More than 2 million monthly users have accessed Google’s free high-speed* WiFi service across 19 railway stations, Google’s CEO Sundar Pichai said during an analyst call. He added that these users are consuming “as much as 15 times the data they would otherwise use in a full day on their cellular networks”. Last month, Google said that the free WiFi service was accessed by more than 1.5 million users, while being at just 20% of the roll out schedule for this year. Nikhil adds: the sceptic in me says that the numbers would have been much smaller, had this WiFi been a paid service. Of course, these numbers are likely to be higher than other free WiFi deployments, given that in comparison with some of the others, this one probably works.
In June, Google claimed that its service crossed 300,000 users per week, and that Bhubaneswar crossed 100,000 in a single day once. This data points towards the fact that India needs to have more high-speed public WiFi services, while broadband and mobile Internet speeds remain abysmal. TRAI said that the country had 16.13 million wired broadband connections by September 2015, while most of the ISPs other than BSNL barely had nothing close to 2 million.
What people were using the WiFi for: Google says it is planning to cover 400 stations in total, and last month it reported unexpected demand in Tier-2 cities like Bhubaneshwar, Patna, Jaipur, where getting high-speed broadband is difficult. The free WiFi service was mostly used to consume infotainment services, but Google said that many users in Tier 2 cities utilize the network to search and apply for jobs online. Students from Tier-2 cities came to the stations to search information on educational courses, exam results, downloading softwares and upgrading their phone apps.
TRAI’s WiFi consultation paper: The abysmal condition of broadband, and growing number of public WIFi services, seems to have raised concerns as the telecom regulator floated a public WiFi consultation paper last month, asking “how do we get WiFi hotposts everywhere in India?” It added that small entrepreneurs or even small shop owners could create hotpsots and earn profits from it. TRAI was essentially giving a broader expanse to “Public WiFi networks”, and said that it shouldn’t be limited to licensed TSP/ISPs only.

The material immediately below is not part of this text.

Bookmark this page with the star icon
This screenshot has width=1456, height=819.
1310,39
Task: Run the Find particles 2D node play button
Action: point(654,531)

The regulator also proposed creating a central platform for payments across different WiFi networks and introducing ‘pay-as-you-go’ method for users to attract more consumers into using public WiFi services.
Other public WiFi initiatives in India:
– In May, state owned telco BSNL said it extended its WiFi internet facility across 1,227 location by installing 2,505 Wi-Fi hotspots.
-In April, network providers including Techno Sat Comm and PING Network rolled out public WiFi service in Delhi metro across all stations including 222 trains, 187 stations
– The same month, Firefly Networks said it would provide WiFi internet access at Delhi’s Karkardooma Court Complex.
– In the same month, mobile payments and commerce company Paytm had started offering free WiFi service as a pilot project.
– In February, the Karnataka State Road Transport Corporation (KSRTC) said that it would launch WiFi at 144 major bus stations across the state.
– In January, Ortel Communications introduced free public WiFi hotspots for its broadband subscribers, as a value added service in Bhubaneswar.
– Internet service provider Joister also launched Joispot WiFi, a free public WiFi initiative in Mumbai, Thane, Navi Mumbai and Pune, with speeds of upto 2Mbps.
– The Bombay Stock Exchange (BSE) and telecom operator Tata Docomo signed a partnership to offer free WiFi services.
Regarding Google’s High-speed claim: A report from Telecomtalk said Google’s Free WiFi service offered speeds above 8Mbps, which is quite impressive considering the amount of users latched on to the network.